- [Data for processing]

########

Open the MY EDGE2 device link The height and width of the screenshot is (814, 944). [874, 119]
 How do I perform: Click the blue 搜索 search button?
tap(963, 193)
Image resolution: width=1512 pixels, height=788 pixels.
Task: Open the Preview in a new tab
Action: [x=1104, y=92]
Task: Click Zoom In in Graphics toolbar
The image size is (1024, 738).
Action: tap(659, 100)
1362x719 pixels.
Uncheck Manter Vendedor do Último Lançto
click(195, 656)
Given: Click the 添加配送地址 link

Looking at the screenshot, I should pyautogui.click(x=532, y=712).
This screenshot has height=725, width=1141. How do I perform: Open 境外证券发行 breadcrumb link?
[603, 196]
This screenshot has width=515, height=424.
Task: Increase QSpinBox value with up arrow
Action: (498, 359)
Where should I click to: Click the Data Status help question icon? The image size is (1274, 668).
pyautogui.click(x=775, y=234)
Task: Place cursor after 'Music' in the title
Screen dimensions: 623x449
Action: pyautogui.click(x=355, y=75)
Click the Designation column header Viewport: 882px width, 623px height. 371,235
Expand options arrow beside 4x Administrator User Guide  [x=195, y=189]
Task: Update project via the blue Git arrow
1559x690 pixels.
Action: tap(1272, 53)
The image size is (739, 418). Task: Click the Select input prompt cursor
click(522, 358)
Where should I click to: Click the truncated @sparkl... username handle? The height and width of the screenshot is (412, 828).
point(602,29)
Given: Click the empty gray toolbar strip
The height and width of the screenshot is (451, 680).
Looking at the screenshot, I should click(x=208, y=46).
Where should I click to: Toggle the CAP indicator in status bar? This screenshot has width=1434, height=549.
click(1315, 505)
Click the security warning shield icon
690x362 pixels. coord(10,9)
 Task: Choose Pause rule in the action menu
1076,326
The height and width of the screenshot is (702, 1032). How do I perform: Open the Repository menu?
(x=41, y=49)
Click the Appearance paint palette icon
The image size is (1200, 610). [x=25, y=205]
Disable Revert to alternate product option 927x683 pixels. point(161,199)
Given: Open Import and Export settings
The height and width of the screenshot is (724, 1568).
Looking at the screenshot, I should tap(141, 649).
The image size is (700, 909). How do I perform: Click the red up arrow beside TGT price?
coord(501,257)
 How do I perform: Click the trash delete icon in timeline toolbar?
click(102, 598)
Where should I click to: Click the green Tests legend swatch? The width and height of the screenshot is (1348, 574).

########

Once you reach the line with "The image size is (1024, 738)." in the data above, copy it and every line after it exactly, up to and including the line with "Expand options arrow".

- [Solution to this exercise]
The image size is (1024, 738).
Action: tap(659, 100)
1362x719 pixels.
Uncheck Manter Vendedor do Último Lançto
click(195, 656)
Given: Click the 添加配送地址 link

Looking at the screenshot, I should pyautogui.click(x=532, y=712).
This screenshot has height=725, width=1141. How do I perform: Open 境外证券发行 breadcrumb link?
[603, 196]
This screenshot has width=515, height=424.
Task: Increase QSpinBox value with up arrow
Action: (498, 359)
Where should I click to: Click the Data Status help question icon? The image size is (1274, 668).
pyautogui.click(x=775, y=234)
Task: Place cursor after 'Music' in the title
Screen dimensions: 623x449
Action: pyautogui.click(x=355, y=75)
Click the Designation column header Viewport: 882px width, 623px height. 371,235
Expand options arrow beside 4x Administrator User Guide  [x=195, y=189]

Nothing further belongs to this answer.